There's a Girl in My Soup opened in 1966 at the Globe Theatre (now called the Gielgud Theatre) and ran for over 1,000 performances, before transferring to the Comedy Theatre for a further three years. It was a worldwide hit with runs on Broadway, Paris (with Gérard Depardieu), Madrid (with Concha Velasco), Berlin, Stockholm, Sydney, Rome (starring Domenico Modugno), Vienna, Prague and elsewhere. His script for the 1970 film, which starred Peter Sellers and Goldie Hawn, won the Writers' Guild of Great Britain Award in 1970 for the Best British Comedy Screenplay.

His other stage plays include The Subtopians (Arts Theatre 1964), The Bandwagon (Mermaid Theatre 1969), It's All Right If I Do It (Mermaid 1977), Seaside Postcard (Young Vic 1978), Rough Justice (Apollo Theatre 1994), and Funny About Love (two UK national tours 1999–2000). All his plays are published by Samuel French. The first performance of The Subtopians was in fact at the Guildford Theatre in the week of 26 March 1962. The second production, which transferred to the Arts Theatre in the West End in 1964, was directed by himself at Bromley Repertory Theatre, where he was working as a member of the rep company.

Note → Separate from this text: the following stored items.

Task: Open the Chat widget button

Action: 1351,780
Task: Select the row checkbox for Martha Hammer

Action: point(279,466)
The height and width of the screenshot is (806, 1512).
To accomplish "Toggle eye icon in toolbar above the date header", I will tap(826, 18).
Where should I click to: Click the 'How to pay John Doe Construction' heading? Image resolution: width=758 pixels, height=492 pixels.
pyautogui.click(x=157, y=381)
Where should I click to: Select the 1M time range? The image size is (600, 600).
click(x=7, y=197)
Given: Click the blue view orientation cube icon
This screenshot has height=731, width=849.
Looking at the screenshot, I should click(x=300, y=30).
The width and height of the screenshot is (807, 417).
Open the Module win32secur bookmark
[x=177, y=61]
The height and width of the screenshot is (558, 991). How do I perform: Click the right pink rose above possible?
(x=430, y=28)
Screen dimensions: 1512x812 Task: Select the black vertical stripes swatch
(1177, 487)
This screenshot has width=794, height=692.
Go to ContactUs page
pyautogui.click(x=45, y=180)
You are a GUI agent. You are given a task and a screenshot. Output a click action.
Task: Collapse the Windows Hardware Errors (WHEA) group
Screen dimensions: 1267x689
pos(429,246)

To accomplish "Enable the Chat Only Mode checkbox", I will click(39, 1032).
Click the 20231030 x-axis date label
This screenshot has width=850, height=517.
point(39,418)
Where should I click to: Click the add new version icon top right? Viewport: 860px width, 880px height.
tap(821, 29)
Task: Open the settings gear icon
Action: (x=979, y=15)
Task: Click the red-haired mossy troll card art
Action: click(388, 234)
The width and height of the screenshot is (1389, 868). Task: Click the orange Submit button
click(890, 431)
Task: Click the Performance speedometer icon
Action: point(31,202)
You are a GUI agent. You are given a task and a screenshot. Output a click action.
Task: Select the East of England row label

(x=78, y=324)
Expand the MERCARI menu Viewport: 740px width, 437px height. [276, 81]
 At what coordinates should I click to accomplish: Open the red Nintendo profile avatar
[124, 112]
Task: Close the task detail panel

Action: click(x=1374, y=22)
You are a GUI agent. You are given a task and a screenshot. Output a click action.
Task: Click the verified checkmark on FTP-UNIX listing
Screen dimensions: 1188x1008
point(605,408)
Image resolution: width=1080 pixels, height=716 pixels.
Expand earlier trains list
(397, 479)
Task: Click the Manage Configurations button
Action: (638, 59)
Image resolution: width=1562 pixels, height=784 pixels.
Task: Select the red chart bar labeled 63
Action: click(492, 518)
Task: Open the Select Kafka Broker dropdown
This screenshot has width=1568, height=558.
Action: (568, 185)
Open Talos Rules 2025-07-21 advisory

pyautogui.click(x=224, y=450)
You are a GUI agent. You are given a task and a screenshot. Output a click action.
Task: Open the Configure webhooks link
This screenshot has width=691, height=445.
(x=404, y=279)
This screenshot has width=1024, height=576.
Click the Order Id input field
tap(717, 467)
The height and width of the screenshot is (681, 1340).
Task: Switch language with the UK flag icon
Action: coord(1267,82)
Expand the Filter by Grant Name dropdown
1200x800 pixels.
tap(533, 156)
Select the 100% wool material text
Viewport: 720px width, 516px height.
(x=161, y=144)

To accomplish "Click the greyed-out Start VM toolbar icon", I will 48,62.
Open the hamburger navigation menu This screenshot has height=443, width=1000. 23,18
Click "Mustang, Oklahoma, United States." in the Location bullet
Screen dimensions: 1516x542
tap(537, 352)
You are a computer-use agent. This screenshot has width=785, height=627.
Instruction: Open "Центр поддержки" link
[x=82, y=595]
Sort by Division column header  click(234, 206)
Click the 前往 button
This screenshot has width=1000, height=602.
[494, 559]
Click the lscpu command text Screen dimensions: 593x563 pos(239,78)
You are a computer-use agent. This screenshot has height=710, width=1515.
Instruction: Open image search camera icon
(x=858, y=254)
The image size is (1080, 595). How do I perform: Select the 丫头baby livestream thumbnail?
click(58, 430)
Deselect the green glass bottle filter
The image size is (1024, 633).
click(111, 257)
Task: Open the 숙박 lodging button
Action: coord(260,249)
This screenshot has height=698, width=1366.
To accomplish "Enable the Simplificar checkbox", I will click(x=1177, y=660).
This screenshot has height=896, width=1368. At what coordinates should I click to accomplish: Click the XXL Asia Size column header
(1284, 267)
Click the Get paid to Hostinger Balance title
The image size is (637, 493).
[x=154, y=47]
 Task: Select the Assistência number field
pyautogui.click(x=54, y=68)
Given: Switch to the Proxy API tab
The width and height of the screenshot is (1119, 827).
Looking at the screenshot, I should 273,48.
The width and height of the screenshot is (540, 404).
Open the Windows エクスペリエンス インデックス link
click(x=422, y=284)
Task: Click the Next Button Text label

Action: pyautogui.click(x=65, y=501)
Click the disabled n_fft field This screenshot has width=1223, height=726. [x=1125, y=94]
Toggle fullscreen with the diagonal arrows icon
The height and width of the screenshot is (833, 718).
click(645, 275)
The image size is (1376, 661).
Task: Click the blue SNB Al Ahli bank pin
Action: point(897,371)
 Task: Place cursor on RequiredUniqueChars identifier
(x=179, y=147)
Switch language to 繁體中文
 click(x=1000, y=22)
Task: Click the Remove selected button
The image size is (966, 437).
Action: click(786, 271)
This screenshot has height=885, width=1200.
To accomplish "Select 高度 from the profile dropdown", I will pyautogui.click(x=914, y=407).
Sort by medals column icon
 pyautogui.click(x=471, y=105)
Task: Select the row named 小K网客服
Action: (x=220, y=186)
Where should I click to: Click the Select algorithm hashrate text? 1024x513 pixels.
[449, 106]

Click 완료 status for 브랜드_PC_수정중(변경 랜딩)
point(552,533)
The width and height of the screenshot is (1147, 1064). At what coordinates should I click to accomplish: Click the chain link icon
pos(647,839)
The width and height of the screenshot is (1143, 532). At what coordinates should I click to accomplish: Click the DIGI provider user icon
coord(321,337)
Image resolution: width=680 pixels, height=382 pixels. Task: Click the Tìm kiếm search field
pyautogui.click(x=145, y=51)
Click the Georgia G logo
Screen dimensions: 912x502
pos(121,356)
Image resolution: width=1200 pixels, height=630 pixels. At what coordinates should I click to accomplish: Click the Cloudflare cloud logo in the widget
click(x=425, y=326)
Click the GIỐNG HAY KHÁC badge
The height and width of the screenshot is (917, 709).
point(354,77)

Frisby also wrote many plays for television, two of which were nominated for awards. His comedy series include Lucky Feller (1976) with David Jason (1976) and That's Love (1988–92) with Jimmy Mulville, Diana Hardcastle, and Tony Slattery, which won the Gold Award for Comedy at the 1991 Houston International Film Festival.

His radio play Just Remember Two Things: It's Not Fair And Don't Be Late for BBC Radio 4 won The Giles Cooper Award. A musical stage version was produced at the Queen's Theatre, Barnstaple in 2004 under the title Just Remember Two Things... A second production of the same show, under the title Kisses on a Postcard, was produced in 2011 at the same venue.

Frisby's book, Outrageous Fortune (1998), is an autobiographical account addressed to his son, Dominic Frisby, about his fifteen years as a litigant-in-person in the High Court following his divorce in 1971 from the model Christine Doppelt and his custody claim involving their son, who is now an author and comedian. Terence Frisby's second book is Kisses on a Postcard, published by Bloomsbury.(ISBN 9781408800584). It tells of his experiences as an evacuee as a 7-year-old from London to Cornwall during World War Two. It is based on the musical of the same name.

Frisby worked for over 50 years as an actor, director and producer. He played leads and directed in the West End, at the Young Vic and elsewhere in the UK. A presentation as a producer was the South African, multi-award-winning Woza Albert! at the Criterion Theatre in 1984. It was subsequently performed off-Broadway and worldwide.

Frisby was a founder member of the father's rights and support group Families Need Fathers, but became distant from the group terming it "Nippers Need Nutters".
He died in April 2020, aged 87,
from the side effects of treatment three years earlier for bladder cancer, which he did not have.